I hope you guys live up to zac850's praise, he said to come here for help. Thanks in advance. [/b]


----------



## spiwak2005 (Nov 29, 2004)

*Go for the MD*

My vote is for the MD. 

Controls for recording are virtually the same as recording to a cassette. 

Controls for playback are virtually the same as a CD. To "cue" up a sound, play/pause and go to the track you will need next. As soon as you hit play again, the sound will be there. You asked if it was lossless - lossless refers to sound quality, not the ability to cue up the next track you will need. MD is NOT lossless - unless you are sending a digital source digitally into the MD (ie: using an optical cable from a CD player) it's not true digital. This should not be a problem for you guys though - sound quality should be plenty fine for playback. Make sure when you record the sounds to the MD, you leave a few seconds of silence at the end of the track. That way when you playback, you will have a couple seconds to hit pause again before the next track begins. If you have a "pro" model player, it may even have a function to play just the selected track, then stop. I use my portable MD all the time for this very purpose...it does NOT automatically stop, but it's not too hard to hit pause yourself, then just move to the next track you need and it's already paused and cued up for that track. Any other questions, PM or e-mail me anytime. 

Chris Spiwak


----------



## OldGrover (Nov 29, 2004)

I know we've gone completely to sound cue programs using laptops - various people around here use different ones. They're pretty easy, especially if other people are running sound then set it up - for Caesar, they just stuck sticky notes '1' '2' '3' over the keys, corresponding to
the cue numbers in the script. Press the number when you see it in the script - programmable people 

-OG


----------



## m4g1cky (Nov 29, 2004)

Well, we decided to go with the Minidisc idea for the music tracks, but for now we are sticking with the iTunes for sound effects. As of now, recording and testing each track from Cd to Md is a little over-the-top, the final quality is great, and it seems to be perfect for what we need. 

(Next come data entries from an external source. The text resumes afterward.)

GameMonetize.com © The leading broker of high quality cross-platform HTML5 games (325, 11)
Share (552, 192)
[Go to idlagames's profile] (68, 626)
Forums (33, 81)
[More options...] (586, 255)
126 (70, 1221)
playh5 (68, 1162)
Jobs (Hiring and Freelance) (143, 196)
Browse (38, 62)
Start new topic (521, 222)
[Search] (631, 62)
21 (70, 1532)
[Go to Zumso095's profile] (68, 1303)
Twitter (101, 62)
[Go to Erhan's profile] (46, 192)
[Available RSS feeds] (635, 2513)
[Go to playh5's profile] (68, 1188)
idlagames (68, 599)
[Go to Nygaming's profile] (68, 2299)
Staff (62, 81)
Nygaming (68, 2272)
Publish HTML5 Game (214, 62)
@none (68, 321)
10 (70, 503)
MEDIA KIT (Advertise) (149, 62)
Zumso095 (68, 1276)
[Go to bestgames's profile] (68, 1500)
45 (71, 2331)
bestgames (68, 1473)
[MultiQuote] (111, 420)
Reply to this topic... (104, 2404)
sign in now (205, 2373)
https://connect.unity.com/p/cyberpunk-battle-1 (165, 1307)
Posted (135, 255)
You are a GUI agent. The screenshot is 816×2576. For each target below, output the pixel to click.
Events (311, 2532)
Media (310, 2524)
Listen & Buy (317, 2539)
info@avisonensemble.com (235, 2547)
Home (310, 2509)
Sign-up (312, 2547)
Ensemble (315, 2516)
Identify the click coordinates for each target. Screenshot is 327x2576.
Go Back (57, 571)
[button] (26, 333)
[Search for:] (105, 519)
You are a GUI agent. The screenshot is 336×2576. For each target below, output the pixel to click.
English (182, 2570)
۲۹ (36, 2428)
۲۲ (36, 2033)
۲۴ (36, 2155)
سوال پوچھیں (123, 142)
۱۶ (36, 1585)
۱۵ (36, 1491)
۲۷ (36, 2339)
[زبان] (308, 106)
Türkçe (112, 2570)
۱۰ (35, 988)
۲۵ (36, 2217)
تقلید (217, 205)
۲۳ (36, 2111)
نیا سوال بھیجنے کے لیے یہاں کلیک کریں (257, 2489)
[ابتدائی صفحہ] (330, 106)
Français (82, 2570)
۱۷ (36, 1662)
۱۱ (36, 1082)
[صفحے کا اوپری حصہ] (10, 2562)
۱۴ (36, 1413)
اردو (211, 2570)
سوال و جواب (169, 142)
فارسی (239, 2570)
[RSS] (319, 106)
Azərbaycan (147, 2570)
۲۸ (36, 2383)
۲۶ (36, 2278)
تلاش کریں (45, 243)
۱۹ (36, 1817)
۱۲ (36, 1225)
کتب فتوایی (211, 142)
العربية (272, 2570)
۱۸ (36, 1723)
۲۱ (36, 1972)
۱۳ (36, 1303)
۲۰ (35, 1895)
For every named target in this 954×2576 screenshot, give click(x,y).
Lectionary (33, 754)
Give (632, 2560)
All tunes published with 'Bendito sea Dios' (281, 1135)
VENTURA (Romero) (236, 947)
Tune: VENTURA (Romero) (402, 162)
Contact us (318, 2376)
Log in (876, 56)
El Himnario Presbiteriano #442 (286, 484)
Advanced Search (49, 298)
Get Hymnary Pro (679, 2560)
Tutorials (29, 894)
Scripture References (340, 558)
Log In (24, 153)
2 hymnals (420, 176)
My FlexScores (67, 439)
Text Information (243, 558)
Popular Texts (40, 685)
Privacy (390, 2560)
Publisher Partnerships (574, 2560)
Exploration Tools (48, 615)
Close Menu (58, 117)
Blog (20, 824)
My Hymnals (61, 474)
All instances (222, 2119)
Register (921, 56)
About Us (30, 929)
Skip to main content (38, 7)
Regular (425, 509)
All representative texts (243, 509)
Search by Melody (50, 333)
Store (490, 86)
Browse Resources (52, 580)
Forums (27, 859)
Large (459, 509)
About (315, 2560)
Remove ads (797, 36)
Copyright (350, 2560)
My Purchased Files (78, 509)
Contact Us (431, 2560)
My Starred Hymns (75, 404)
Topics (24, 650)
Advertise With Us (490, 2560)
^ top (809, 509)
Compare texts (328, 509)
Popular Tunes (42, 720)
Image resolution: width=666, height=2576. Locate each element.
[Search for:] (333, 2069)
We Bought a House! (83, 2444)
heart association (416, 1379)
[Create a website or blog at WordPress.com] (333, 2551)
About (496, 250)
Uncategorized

As for the cue programs you mentioned OldGrover, is it free?


----------



## ccfan213 (Nov 29, 2004)

what i do is i either get an unsuspecting tech, or for the last show i had the teacher who was the assistant director sitting next to me doing effects. basically i just put them on a CD in order of how they go and just hit the play button. when i have time to rehearse, i will do it myself and just have someone by me doing "standby" basically someone to hit cues for me if i need it or fix a wireless mic problem etc. if i dont have enough rehearsal time i have someone just do cues for me. anyway i have never felt the need to use a cue program, especially if your cd player has a remote and you have time to make a cd with the effects in the order you need them.


----------



## mbenonis (Nov 29, 2004)

For our last show, I burned all cues to CD (two CD's that could be used in parallel, actually), and had operators cue and run them. This was the most reliable system (CD players don't crash) and it also delivered really good sound quality. And it's not complicated to press play.


----------



## Calc (Nov 29, 2004)

Go with the dual players (CD, MD), if you can. This is what i did for our last show. I made 2 CD's: one with music, and one with sound effects. I ran the board, and did the levels for them, along with the mics we were using. 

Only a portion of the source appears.